### Extracted data
-=-=-=-=-
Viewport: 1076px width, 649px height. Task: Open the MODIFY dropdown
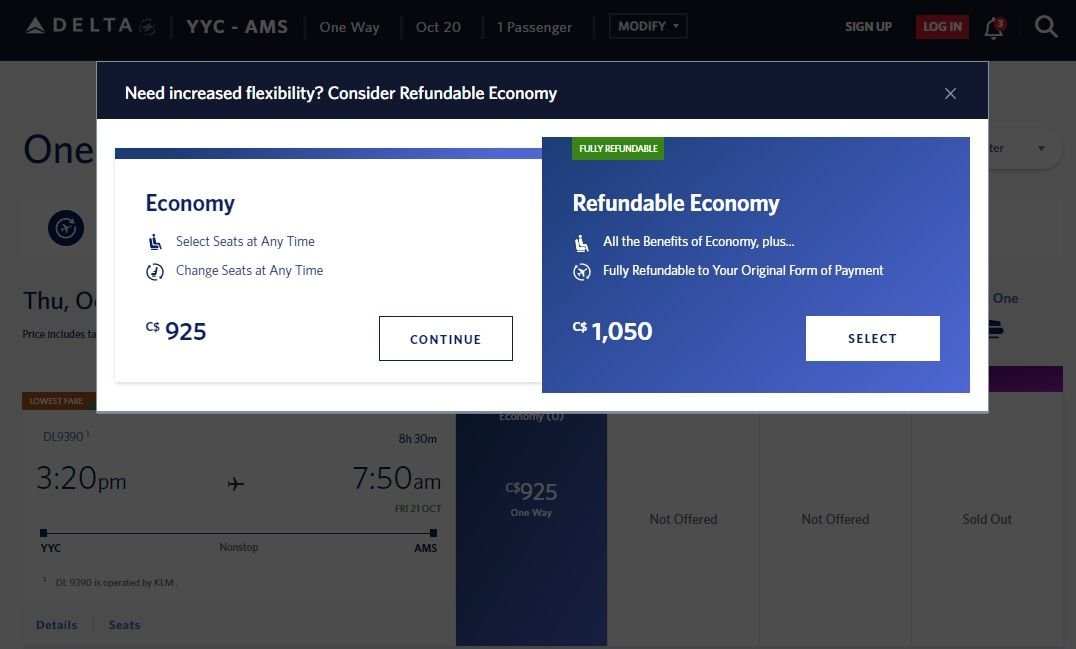(648, 26)
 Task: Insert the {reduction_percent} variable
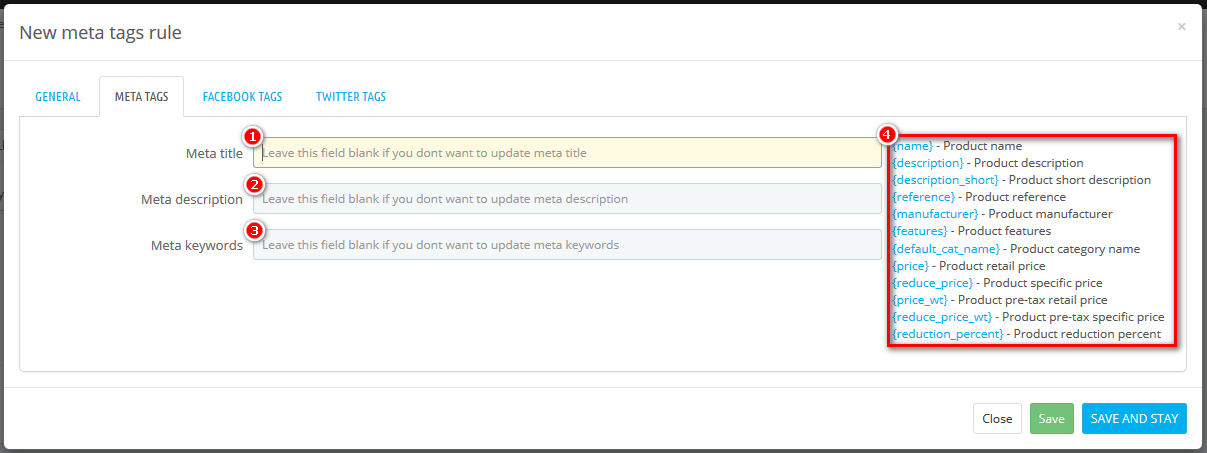pos(948,334)
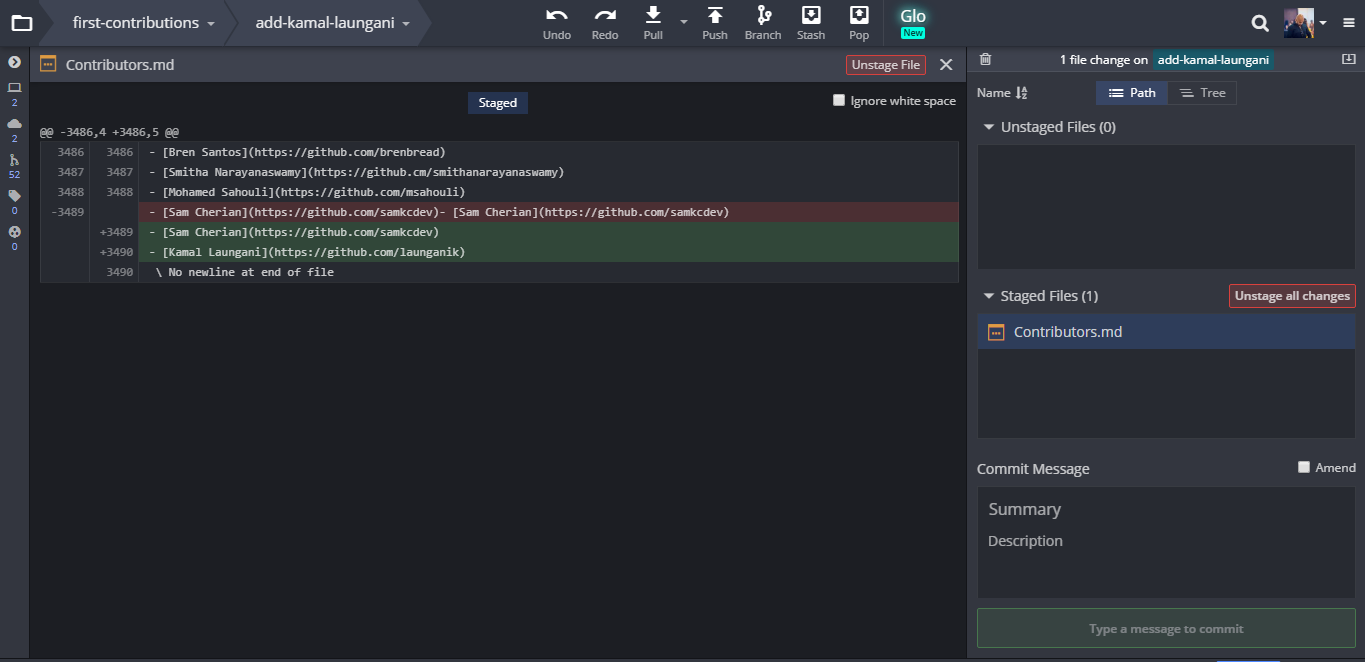Check the Amend commit option
Screen dimensions: 1365x662
coord(1303,466)
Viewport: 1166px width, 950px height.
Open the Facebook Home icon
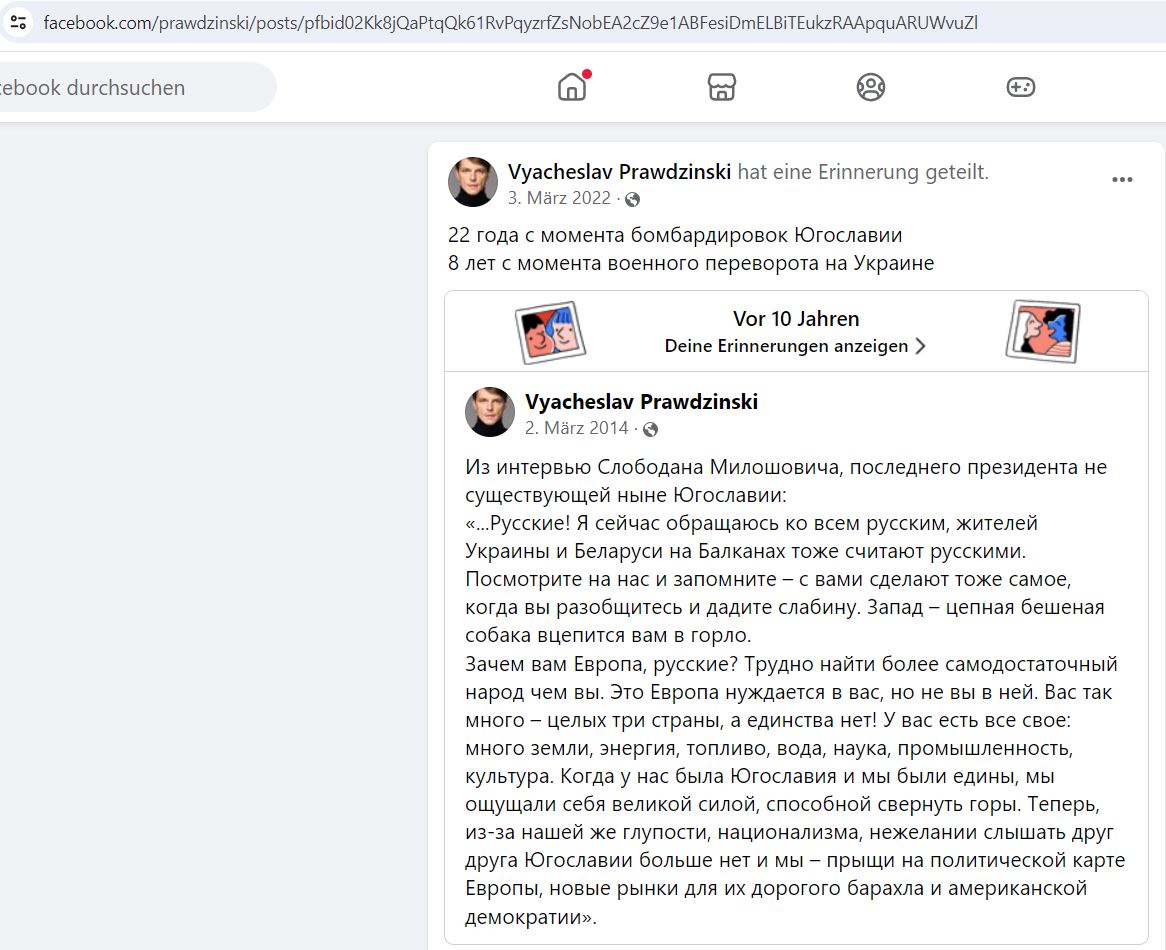click(572, 87)
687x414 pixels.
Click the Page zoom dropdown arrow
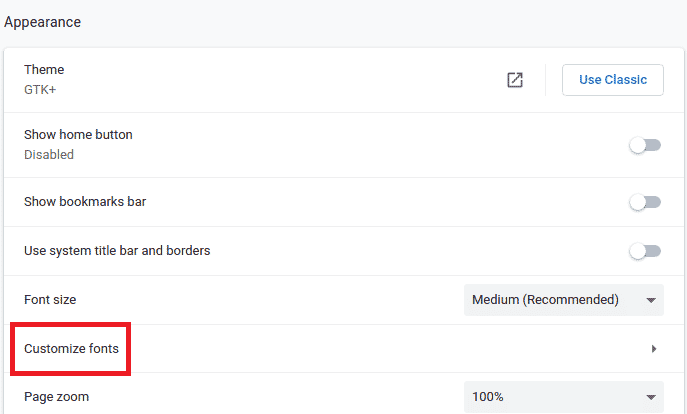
-=-=-=-=-
The copy should hold exactly the lines from the line containing "687x414 pixels." through the last line of the records, both included, and no pictures or other lines.

687x414 pixels.
Click the Page zoom dropdown arrow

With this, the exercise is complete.